Mary Gaitskill discusses making this collage of her work. It’s an autobiographical account on the state of her aesthetics. “The Devil’s Treasure” features sections from her novels “Two Girls, Fat and Thin,” “Veronica,” “The Mare,” and her yet-to-be-finished “The End of Seasons,” in addition to commentary, illustrations, and a story inspired by a dream her younger self had about stealing from the devil. This superb book is for more than just super fans. Gaitskill speaks about the opposition inside us, the doubleness of human nature, and a longing for unity.
Excerpt from The Devil’s Treasure by Mary Gaitskill
I am sixty-five years old. I dreamed of going to hell to steal from the devil when I was six. The story is not the same as the dream; in the dream I didn’t get lost in hell or meet anybody or see faces on a wall. I just took the treasure from behind the devil’s armchair (where he sat peacefully reading) and ran back up the stairs into my yard, into my home.

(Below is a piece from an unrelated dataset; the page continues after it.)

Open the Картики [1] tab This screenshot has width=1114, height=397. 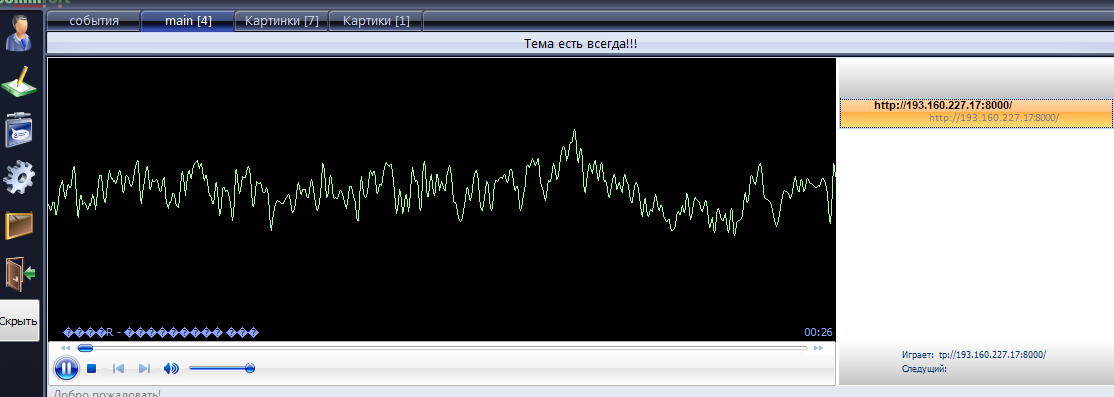tap(376, 21)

Right before I put the bag of treasure under my bed, I opened the top drawer of my dresser to see if my underwear and the weird little objects that I collected there were the same; that everything was as usual somehow convinced me that the dream was real and I went to bed satisfied. I was very disappointed to find that the bag wasn’t there the next day.
I had another powerful dream sometime after that, maybe I was seven. I was at school in the big auditorium where we would be assembled for any important announcement or national occasional, like a speech about the meaning of Thanksgiving or patriotism. In the dream the whole school was present and the principal was giving an inspiring speech. But we couldn’t concentrate on the speech because behind the principal was a huge cake that was almost as high as the ceiling. When he was finished talking we were going to eat the cake and we could hardly wait. He went on and on, but finally the moment arrived and all the kids charged the fantastic cake which had been conveniently cut into individual pieces. I grabbed a piece and started to take a bite—and then saw that the cake was full of worms.
When I told my husband about this dream he said “You were realizing at a young age that whenever an authority figure is giving an inspiring speech, there’s got to be worms somewhere.” That could be; the social nature of the dream is clear in the location of the school assembly room—my locus of official civic life at the time. It is about socially dispensed bounty that is beautiful and appetizing but full of rot not visible from the outside. It is also about greed, the kind of greed that children are punished for in fairy tales, the forever greed of humankind.
My dream of the devil is about greed too, for candy and the treasure with which to buy it. In the story about the dream, this greed comes from starvation: women are starving for love and the beauty of a young man who lives in a delightful world, a young man whose own starvation transforms him into a charnel house where arms are torn off and eaten; a young man whose soul is a beautiful song trapped in the terrible place where it is housed.